In the 1920s a rickety old De Dion Bouten bus with a bonnet shaped like a giant cocoa tin would rumble through the North Hants countryside taking the Stockbridge team and supporters to an away match. It seemed that half the village was there to see the team off especially if it was a long trip over the hills to such places such as Vernham Dean, and no one could be quite sure if they would ever make it back to Stockbridge ( A far cry from today when trips to such places such as The Isle of Wight, Portsmouth and Southampton are the norm.)

Stockbridge home games were played for most of the time at Little Dean situated at the far end of Old London Road. The pitch was famous for it’s huge slope, described by one reporter as the Atlantic roll of the turf. Next to the pitch on the west side ran the Sprat & Winkle railway line. If the team were desperately hanging on to the lead with a few minutes to go the supporters urged our players to kick the ball over the railway line to waste time.

The team had many successes through the 20s and 30s, and after World war 2 the club got back in action and 1952 saw a big game for the club when they reached the final of the Hants Junior cup, a competition in which hundreds of teams from across the County entered. Imagine my joy as a 12 year old lad at the time when I heard that little old Stockbridge were to play at Fratton Park the home of Portsmouth Football club. What a tremendous day it was for the hundreds that travelled to the game that day, although we narrowly lost. The day lived long in the memory of those that were there.

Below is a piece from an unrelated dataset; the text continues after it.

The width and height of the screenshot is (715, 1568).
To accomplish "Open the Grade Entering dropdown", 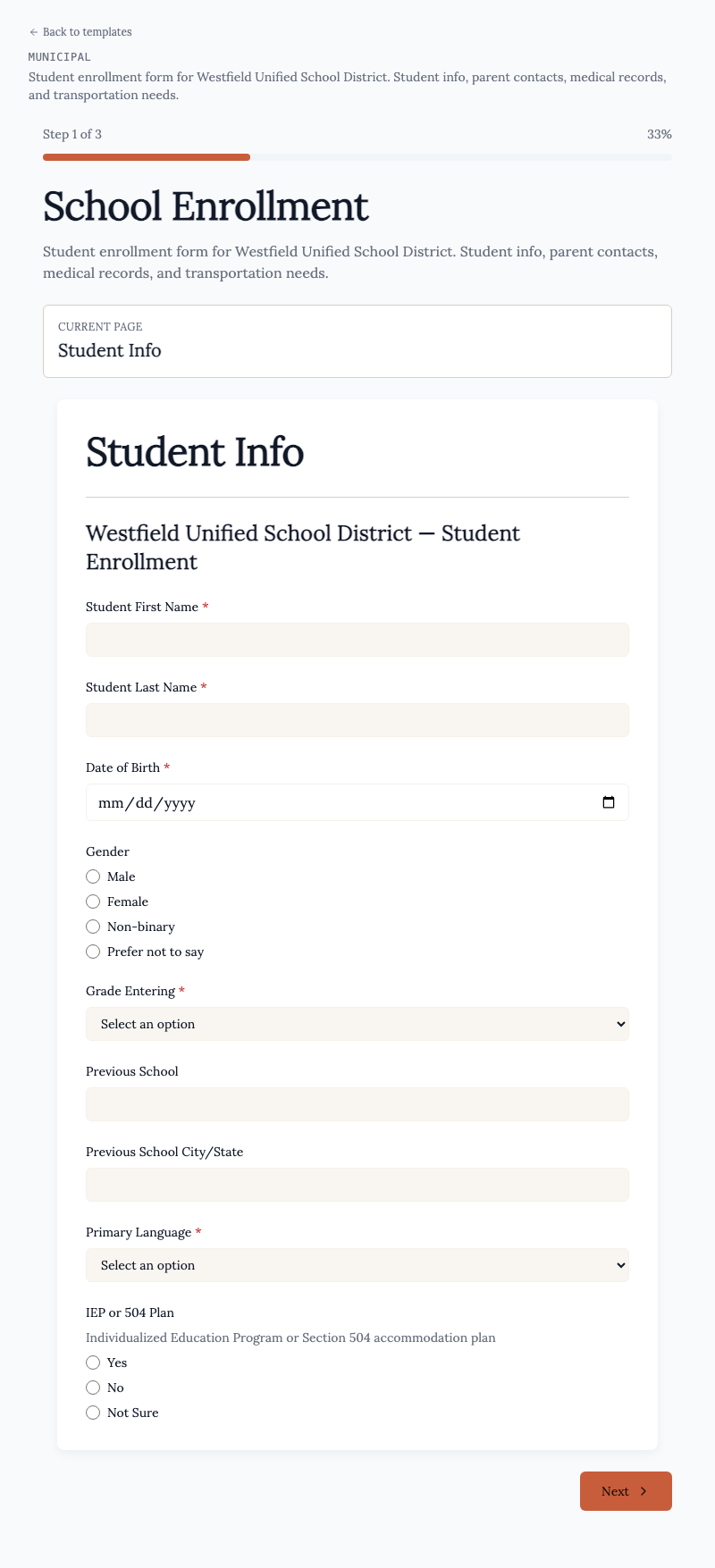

In the 1950s and through to the 1970s a big event at the end of the season was the Fordingbridge six-a-side tournament. Up to half a dozen Stockbridge teams would compete in this event backed by a large number of supporters. With four or more games going on at the same time it was easy to hear how the Robins teams were getting on – if they were winning the joyous sound of “When the red red robin goes bob bob bobbin along” rang out and if a team was losing the refrain of “For those in peril on the sea” could be heard.

When in 1971 the Club lost it’s ground the real spirit of Stockbridge Football Club showed it’s head. For seven long years the Club became nomads, first of all playing on any pitch they could and then thanks to John Foord at Fairview farm on London Hill where the players changed in a cow shed. This time it was not about winning matches it was about surviving and raising money to get a new home.

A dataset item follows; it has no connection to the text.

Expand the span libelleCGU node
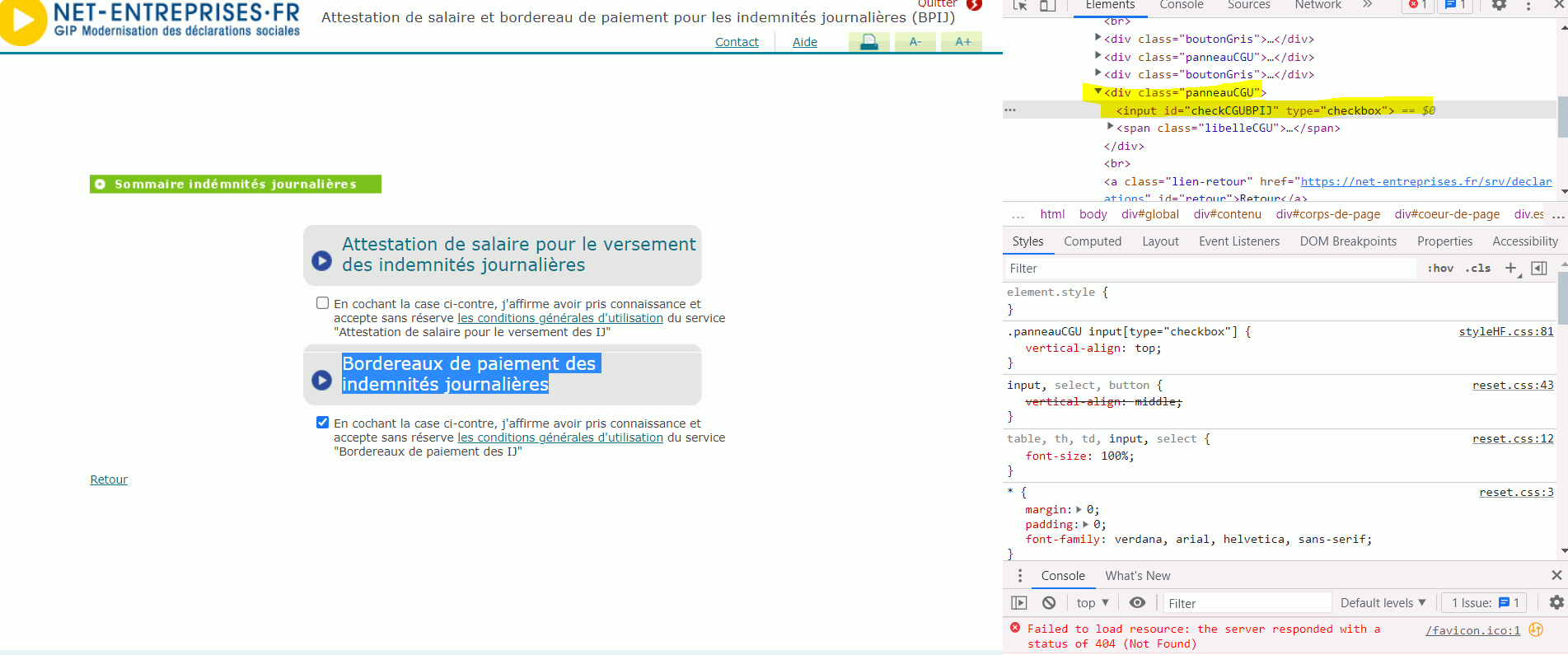 pyautogui.click(x=1110, y=127)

After a lot of hard work by many people the new beginning on 27th August 1978 saw the new Recreation Ground opened with a big family event. The day started at 10.15 am with the Manager of the Ex-Saints team officially opening the ground. A football match between the Ex-Saints and Stockbridge followed which was watched by over 500 people, and this became a regular event for the next few years. Throughout the day there was a lad’s six-a-side tournament, children’s fancy dress, races and a tug-o-war competition as well as numerous side shows. From 7.30 pm– midnight the place rocked to the music of local group ‘The Family Affair’ – A great day.

The following years saw the team go from strength to strength rising through the leagues and winning many trophies, and now 40 years later with superb facilities ,which would not have been possible without the tremendous support of the local community. 

Stockbridge Football Club is more than just a Football club it is a local institution and those who run it are it’s custodians and their job is to make sure the Red, red robin keeps bobbin along.